Which is not to say that my books were well-written masterpieces. A few publishers indicated some possible interest, one agent said she thought they might be marketable, but no one bought anything and I got tired of collecting query letters. I did take the opening chapters for one of the books and rewrote them into a short story. I submitted the short story to a workshop Marion Zimmer Bradley offered to do for a small convention I was helping with. That may have been the last or one of the last workshops MZB did for unpublished writers.
The lady was simply amazing. There was no fooling around with her. She took my story out of an envelope, slammed it down on the table we were using, and said, "This is a novel, not a short story."
Did she think there was hope? She was circumspect about promising me riches and fame, but she offered concrete advice on how to expand the story (back) into novel form. I never found time to work on it again.
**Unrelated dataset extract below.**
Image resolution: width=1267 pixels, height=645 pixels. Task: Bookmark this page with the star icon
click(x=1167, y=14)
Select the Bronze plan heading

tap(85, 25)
That short story, the original book it came from, and many other books, partial books, protobooks, and some short stories all went into boxes that I left with a relative in New Mexico when I moved to Texas in 2001. Through the years, those boxes -- I am told -- have ended up in yet another person's possession, although they are in storage. I no longer have access to my own work.
I did bring five notebooks with background information, historical essays, notes, chronological tabels, genealogies, and maps to Texas with me. But those notes were packed up when I moved to Florida and I had to leave them in my brother's care. I have since toyed with the idea of recreating the entire fantasy world from scratch and self-publishing it as a series of eBooks (for pay). But those manuscripts and notes represent about 15 years' worth of work. It is just such a daunting task to start over from scratch. And though I might actually write better stories this time around, they would not be the original stories.
My fiction career just never took off, and I have advised so many authors not to self-publish their fiction that I would feel very hypocritical to do so myself. Then again, since the kind of stories I like to read are no longer being published by mainstream publishers, I guess New York City is irrelevant to my fantasy interests anyway.
My current agent, who hasn't received anything from in a year, may no longer consider herself my agent. I've been struggling with some chronic health issues -- not simply chasing girls -- for a couple of years. It is very difficult to write for any length of time when you are not feeling well. Good writing requires discipline. After I started this blog, I realized it would serve as an opportunity for me to re-establish my discipline.
I don't pretend that this blog will become as popular as my old Suite101 topic was. While I hope the Suite doesn't represent the highlight of my career, I was riding the coat-tails of three immensely popular movies. And my essay topics were focused and consistent enough that I was able to build a large loyal audience. Here, I'm just sort of meandering through personal experience pieces. It's a new style of writing for me. But, who knows? Maybe it will help me write some first-person fiction -- that is the most dreaded form of fiction, by the way. Some people would say it tends to be the most dreadful form, since many beginning writers resort to it.
But if I can keep the momentum going, maybe I'll hit a new stride and kick off another great period of productive writing.
1 Comments:
Good luck with your writing Michael. We won't see you at DragonCon this year. Maybe next year.